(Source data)
▽
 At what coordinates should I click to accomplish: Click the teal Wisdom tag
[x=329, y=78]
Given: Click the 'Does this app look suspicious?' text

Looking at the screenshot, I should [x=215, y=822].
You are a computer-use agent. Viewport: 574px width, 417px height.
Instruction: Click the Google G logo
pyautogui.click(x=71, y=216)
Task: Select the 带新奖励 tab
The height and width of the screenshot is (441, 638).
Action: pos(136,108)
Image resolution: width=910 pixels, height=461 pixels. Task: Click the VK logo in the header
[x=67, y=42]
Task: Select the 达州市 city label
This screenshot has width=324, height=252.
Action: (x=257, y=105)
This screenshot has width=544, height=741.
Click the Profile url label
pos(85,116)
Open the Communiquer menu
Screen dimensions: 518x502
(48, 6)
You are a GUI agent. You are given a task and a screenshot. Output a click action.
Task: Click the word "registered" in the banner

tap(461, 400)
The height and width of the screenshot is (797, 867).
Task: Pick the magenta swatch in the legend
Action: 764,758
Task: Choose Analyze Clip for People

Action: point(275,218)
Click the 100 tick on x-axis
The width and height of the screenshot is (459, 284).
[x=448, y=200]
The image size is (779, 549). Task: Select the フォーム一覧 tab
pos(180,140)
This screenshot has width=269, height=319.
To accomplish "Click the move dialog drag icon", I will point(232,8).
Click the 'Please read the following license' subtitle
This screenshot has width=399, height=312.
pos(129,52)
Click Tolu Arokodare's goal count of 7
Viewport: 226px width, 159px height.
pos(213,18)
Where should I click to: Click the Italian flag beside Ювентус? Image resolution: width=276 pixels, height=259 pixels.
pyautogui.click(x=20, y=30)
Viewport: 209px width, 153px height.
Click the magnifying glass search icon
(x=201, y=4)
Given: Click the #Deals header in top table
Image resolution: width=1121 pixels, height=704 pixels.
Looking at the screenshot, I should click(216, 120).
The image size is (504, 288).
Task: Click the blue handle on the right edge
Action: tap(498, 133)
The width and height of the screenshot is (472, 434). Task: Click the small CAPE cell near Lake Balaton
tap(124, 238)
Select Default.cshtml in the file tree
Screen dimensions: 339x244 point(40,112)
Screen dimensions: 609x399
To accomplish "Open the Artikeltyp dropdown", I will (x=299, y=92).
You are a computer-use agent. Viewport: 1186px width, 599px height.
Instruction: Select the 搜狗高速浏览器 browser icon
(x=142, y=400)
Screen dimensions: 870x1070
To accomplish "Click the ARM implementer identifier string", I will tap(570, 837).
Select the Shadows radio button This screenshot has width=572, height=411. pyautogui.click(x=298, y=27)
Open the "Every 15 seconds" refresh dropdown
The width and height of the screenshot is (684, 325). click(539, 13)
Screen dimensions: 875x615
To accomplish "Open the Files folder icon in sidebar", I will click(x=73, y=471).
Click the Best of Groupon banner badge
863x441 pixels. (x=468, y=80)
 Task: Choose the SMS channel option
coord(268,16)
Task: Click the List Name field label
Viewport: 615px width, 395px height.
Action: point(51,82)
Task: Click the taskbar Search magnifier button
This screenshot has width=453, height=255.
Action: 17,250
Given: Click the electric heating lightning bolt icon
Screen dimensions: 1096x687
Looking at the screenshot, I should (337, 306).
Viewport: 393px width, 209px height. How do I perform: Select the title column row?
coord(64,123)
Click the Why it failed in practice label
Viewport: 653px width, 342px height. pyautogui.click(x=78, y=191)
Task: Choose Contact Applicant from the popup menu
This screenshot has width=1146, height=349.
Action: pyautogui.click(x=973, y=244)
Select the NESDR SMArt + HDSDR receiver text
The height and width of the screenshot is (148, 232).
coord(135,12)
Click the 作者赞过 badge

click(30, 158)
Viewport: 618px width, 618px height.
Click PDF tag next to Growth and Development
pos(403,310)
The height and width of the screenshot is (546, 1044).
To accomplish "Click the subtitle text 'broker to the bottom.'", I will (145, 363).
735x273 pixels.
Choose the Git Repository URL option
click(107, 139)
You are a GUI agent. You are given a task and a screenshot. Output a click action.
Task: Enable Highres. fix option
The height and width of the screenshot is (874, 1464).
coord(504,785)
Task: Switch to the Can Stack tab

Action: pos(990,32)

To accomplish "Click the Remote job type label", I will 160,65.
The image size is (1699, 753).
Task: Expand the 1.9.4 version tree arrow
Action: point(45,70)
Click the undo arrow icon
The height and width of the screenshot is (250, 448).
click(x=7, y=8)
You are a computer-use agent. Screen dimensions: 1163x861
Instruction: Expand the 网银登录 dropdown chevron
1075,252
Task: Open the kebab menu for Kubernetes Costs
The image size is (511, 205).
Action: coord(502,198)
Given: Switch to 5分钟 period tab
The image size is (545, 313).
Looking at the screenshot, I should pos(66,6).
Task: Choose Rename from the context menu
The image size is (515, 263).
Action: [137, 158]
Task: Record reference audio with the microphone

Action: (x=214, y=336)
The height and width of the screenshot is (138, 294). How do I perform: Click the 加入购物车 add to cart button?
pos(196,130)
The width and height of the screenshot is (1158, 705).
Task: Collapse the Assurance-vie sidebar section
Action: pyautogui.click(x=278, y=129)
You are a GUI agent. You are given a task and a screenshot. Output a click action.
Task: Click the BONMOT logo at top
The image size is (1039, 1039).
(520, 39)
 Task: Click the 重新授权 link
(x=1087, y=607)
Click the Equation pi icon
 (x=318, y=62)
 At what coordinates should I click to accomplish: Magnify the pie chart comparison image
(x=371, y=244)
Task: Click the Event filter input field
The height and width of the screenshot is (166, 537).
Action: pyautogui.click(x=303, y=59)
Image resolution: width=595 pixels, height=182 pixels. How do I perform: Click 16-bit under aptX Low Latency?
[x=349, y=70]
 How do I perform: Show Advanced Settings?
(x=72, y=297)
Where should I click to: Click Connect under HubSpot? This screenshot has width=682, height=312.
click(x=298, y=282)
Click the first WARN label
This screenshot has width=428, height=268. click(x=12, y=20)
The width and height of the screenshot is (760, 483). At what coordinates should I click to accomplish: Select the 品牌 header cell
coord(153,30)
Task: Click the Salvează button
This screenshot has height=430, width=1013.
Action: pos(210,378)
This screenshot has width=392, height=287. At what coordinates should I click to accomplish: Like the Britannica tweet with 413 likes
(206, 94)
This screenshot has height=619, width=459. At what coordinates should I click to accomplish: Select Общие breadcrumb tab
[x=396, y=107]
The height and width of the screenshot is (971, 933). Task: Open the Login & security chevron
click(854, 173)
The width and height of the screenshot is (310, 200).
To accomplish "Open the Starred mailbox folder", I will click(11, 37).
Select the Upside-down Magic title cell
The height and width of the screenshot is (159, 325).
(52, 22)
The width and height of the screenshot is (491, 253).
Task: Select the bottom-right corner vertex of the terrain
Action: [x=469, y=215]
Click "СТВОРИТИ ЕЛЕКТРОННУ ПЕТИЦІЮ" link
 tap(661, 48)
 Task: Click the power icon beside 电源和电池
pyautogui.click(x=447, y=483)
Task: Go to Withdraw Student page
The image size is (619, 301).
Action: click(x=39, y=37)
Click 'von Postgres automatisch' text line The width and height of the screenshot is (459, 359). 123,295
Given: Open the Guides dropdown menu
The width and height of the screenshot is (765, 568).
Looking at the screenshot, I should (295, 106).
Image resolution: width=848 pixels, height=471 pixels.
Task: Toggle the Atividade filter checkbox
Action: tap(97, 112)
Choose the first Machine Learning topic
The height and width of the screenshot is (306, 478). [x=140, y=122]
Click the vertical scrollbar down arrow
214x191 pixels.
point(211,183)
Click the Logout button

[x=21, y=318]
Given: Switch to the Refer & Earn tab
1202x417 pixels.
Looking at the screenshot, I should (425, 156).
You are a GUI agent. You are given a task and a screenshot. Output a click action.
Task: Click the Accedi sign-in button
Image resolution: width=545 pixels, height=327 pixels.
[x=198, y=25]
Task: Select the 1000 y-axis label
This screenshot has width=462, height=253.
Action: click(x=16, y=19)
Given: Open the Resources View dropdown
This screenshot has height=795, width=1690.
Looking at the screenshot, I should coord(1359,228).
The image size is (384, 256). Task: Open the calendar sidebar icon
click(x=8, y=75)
△
Work task:
Begin with the line that contains "Task: Select the 1000 y-axis label" and quote each line after it exactly, stopping after the last line of the data.

Written solution:
Task: Select the 1000 y-axis label
This screenshot has width=462, height=253.
Action: click(x=16, y=19)
Given: Open the Resources View dropdown
This screenshot has height=795, width=1690.
Looking at the screenshot, I should coord(1359,228).
The image size is (384, 256). Task: Open the calendar sidebar icon
click(x=8, y=75)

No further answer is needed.